- [Data to examine]
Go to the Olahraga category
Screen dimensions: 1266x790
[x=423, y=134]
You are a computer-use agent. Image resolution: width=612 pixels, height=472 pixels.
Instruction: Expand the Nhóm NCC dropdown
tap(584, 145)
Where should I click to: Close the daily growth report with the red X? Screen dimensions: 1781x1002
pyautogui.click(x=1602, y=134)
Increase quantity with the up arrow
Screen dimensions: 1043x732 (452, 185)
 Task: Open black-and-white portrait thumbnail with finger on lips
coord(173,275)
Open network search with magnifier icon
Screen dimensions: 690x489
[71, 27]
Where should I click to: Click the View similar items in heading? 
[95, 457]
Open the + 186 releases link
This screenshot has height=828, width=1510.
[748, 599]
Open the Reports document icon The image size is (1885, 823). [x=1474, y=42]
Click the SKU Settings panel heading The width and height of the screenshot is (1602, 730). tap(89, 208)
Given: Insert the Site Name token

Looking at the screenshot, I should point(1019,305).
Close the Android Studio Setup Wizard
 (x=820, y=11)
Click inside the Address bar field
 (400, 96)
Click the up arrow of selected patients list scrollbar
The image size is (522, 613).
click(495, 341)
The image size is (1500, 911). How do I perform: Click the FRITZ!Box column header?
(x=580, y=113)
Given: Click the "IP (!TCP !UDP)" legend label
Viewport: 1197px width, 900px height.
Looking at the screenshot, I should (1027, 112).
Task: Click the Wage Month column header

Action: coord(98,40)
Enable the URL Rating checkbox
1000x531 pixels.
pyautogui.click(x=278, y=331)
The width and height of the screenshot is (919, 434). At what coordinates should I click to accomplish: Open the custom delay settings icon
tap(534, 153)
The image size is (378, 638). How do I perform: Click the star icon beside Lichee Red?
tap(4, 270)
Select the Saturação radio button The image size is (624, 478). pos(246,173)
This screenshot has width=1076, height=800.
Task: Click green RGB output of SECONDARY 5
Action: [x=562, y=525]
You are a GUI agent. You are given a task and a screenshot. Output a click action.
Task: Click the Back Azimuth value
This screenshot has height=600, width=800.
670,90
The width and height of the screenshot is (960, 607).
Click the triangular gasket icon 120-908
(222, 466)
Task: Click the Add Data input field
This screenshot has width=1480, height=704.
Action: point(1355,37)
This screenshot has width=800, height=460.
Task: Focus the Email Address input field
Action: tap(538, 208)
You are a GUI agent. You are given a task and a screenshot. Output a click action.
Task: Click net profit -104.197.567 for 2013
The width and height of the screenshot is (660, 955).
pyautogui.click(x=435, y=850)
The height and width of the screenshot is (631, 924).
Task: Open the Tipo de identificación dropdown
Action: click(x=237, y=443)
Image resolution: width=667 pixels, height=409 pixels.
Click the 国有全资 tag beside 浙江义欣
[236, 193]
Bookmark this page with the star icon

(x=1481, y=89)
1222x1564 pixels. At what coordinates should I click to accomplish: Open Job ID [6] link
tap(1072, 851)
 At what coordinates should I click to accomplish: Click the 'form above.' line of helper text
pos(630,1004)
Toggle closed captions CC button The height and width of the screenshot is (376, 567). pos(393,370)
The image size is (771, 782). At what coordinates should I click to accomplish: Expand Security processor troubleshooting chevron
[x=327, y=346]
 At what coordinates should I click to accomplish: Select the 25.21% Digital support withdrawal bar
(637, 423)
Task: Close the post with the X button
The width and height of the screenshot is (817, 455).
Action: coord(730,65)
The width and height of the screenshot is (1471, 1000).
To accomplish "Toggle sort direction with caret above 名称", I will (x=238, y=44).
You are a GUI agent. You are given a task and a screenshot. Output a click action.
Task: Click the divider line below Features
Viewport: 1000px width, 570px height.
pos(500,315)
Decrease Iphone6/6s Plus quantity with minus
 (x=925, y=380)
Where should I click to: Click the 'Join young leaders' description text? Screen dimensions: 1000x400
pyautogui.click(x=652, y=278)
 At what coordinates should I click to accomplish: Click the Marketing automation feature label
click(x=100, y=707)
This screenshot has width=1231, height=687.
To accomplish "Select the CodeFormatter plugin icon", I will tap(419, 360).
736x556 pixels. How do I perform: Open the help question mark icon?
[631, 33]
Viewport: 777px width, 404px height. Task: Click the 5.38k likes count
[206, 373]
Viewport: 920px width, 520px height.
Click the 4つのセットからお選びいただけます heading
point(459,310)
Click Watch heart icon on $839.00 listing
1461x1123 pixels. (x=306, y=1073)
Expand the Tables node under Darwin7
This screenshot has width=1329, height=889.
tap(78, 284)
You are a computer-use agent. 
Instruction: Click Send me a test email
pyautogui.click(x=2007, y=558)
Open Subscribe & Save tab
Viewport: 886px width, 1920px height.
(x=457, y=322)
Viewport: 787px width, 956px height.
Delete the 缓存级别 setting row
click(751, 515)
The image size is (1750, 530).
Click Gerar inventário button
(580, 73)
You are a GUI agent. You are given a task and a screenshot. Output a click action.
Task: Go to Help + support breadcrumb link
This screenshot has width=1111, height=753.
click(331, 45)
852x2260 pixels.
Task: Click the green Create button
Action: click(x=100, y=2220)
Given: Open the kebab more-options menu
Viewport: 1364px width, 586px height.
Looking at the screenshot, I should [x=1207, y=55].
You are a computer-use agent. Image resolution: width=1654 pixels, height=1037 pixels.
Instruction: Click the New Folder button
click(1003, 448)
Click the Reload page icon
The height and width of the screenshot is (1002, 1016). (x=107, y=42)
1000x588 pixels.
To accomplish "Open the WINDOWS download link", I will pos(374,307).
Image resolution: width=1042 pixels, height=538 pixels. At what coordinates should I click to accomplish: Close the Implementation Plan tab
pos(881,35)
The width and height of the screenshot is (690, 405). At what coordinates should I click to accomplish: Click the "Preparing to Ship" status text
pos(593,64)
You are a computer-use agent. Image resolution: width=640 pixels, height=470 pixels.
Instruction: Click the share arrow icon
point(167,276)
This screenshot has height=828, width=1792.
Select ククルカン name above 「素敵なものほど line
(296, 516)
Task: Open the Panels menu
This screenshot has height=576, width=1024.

- [Your instructions]
Nothing in the records should differ from the original when you retype them.

- [Solution for this task]
Go to the Olahraga category
Screen dimensions: 1266x790
[x=423, y=134]
You are a computer-use agent. Image resolution: width=612 pixels, height=472 pixels.
Instruction: Expand the Nhóm NCC dropdown
tap(584, 145)
Where should I click to: Close the daily growth report with the red X? Screen dimensions: 1781x1002
pyautogui.click(x=1602, y=134)
Increase quantity with the up arrow
Screen dimensions: 1043x732 (452, 185)
 Task: Open black-and-white portrait thumbnail with finger on lips
coord(173,275)
Open network search with magnifier icon
Screen dimensions: 690x489
[71, 27]
Where should I click to: Click the View similar items in heading? 
[95, 457]
Open the + 186 releases link
This screenshot has height=828, width=1510.
[748, 599]
Open the Reports document icon The image size is (1885, 823). [x=1474, y=42]
Click the SKU Settings panel heading The width and height of the screenshot is (1602, 730). tap(89, 208)
Given: Insert the Site Name token

Looking at the screenshot, I should point(1019,305).
Close the Android Studio Setup Wizard
 (x=820, y=11)
Click inside the Address bar field
 (400, 96)
Click the up arrow of selected patients list scrollbar
The image size is (522, 613).
click(495, 341)
The image size is (1500, 911). How do I perform: Click the FRITZ!Box column header?
(x=580, y=113)
Given: Click the "IP (!TCP !UDP)" legend label
Viewport: 1197px width, 900px height.
Looking at the screenshot, I should (1027, 112).
Task: Click the Wage Month column header

Action: coord(98,40)
Enable the URL Rating checkbox
1000x531 pixels.
pyautogui.click(x=278, y=331)
The width and height of the screenshot is (919, 434). At what coordinates should I click to accomplish: Open the custom delay settings icon
tap(534, 153)
The image size is (378, 638). How do I perform: Click the star icon beside Lichee Red?
tap(4, 270)
Select the Saturação radio button The image size is (624, 478). pos(246,173)
This screenshot has width=1076, height=800.
Task: Click green RGB output of SECONDARY 5
Action: [x=562, y=525]
You are a GUI agent. You are given a task and a screenshot. Output a click action.
Task: Click the Back Azimuth value
This screenshot has height=600, width=800.
670,90
The width and height of the screenshot is (960, 607).
Click the triangular gasket icon 120-908
(222, 466)
Task: Click the Add Data input field
This screenshot has width=1480, height=704.
Action: point(1355,37)
This screenshot has width=800, height=460.
Task: Focus the Email Address input field
Action: tap(538, 208)
You are a GUI agent. You are given a task and a screenshot. Output a click action.
Task: Click net profit -104.197.567 for 2013
The width and height of the screenshot is (660, 955).
pyautogui.click(x=435, y=850)
The height and width of the screenshot is (631, 924).
Task: Open the Tipo de identificación dropdown
Action: click(x=237, y=443)
Image resolution: width=667 pixels, height=409 pixels.
Click the 国有全资 tag beside 浙江义欣
[236, 193]
Bookmark this page with the star icon

(x=1481, y=89)
1222x1564 pixels. At what coordinates should I click to accomplish: Open Job ID [6] link
tap(1072, 851)
 At what coordinates should I click to accomplish: Click the 'form above.' line of helper text
pos(630,1004)
Toggle closed captions CC button The height and width of the screenshot is (376, 567). pos(393,370)
The image size is (771, 782). At what coordinates should I click to accomplish: Expand Security processor troubleshooting chevron
[x=327, y=346]
 At what coordinates should I click to accomplish: Select the 25.21% Digital support withdrawal bar
(637, 423)
Task: Close the post with the X button
The width and height of the screenshot is (817, 455).
Action: coord(730,65)
The width and height of the screenshot is (1471, 1000).
To accomplish "Toggle sort direction with caret above 名称", I will (x=238, y=44).
You are a GUI agent. You are given a task and a screenshot. Output a click action.
Task: Click the divider line below Features
Viewport: 1000px width, 570px height.
pos(500,315)
Decrease Iphone6/6s Plus quantity with minus
 (x=925, y=380)
Where should I click to: Click the 'Join young leaders' description text? Screen dimensions: 1000x400
pyautogui.click(x=652, y=278)
 At what coordinates should I click to accomplish: Click the Marketing automation feature label
click(x=100, y=707)
This screenshot has width=1231, height=687.
To accomplish "Select the CodeFormatter plugin icon", I will tap(419, 360).
736x556 pixels. How do I perform: Open the help question mark icon?
[631, 33]
Viewport: 777px width, 404px height. Task: Click the 5.38k likes count
[206, 373]
Viewport: 920px width, 520px height.
Click the 4つのセットからお選びいただけます heading
point(459,310)
Click Watch heart icon on $839.00 listing
1461x1123 pixels. (x=306, y=1073)
Expand the Tables node under Darwin7
This screenshot has width=1329, height=889.
tap(78, 284)
You are a computer-use agent. 
Instruction: Click Send me a test email
pyautogui.click(x=2007, y=558)
Open Subscribe & Save tab
Viewport: 886px width, 1920px height.
(x=457, y=322)
Viewport: 787px width, 956px height.
Delete the 缓存级别 setting row
click(751, 515)
The image size is (1750, 530).
Click Gerar inventário button
(580, 73)
You are a GUI agent. You are given a task and a screenshot. Output a click action.
Task: Go to Help + support breadcrumb link
This screenshot has width=1111, height=753.
click(331, 45)
852x2260 pixels.
Task: Click the green Create button
Action: click(x=100, y=2220)
Given: Open the kebab more-options menu
Viewport: 1364px width, 586px height.
Looking at the screenshot, I should [x=1207, y=55].
You are a computer-use agent. Image resolution: width=1654 pixels, height=1037 pixels.
Instruction: Click the New Folder button
click(1003, 448)
Click the Reload page icon
The height and width of the screenshot is (1002, 1016). (x=107, y=42)
1000x588 pixels.
To accomplish "Open the WINDOWS download link", I will pos(374,307).
Image resolution: width=1042 pixels, height=538 pixels. At what coordinates should I click to accomplish: Close the Implementation Plan tab
pos(881,35)
The width and height of the screenshot is (690, 405). At what coordinates should I click to accomplish: Click the "Preparing to Ship" status text
pos(593,64)
You are a computer-use agent. Image resolution: width=640 pixels, height=470 pixels.
Instruction: Click the share arrow icon
point(167,276)
This screenshot has height=828, width=1792.
Select ククルカン name above 「素敵なものほど line
(296, 516)
Task: Open the Panels menu
This screenshot has height=576, width=1024.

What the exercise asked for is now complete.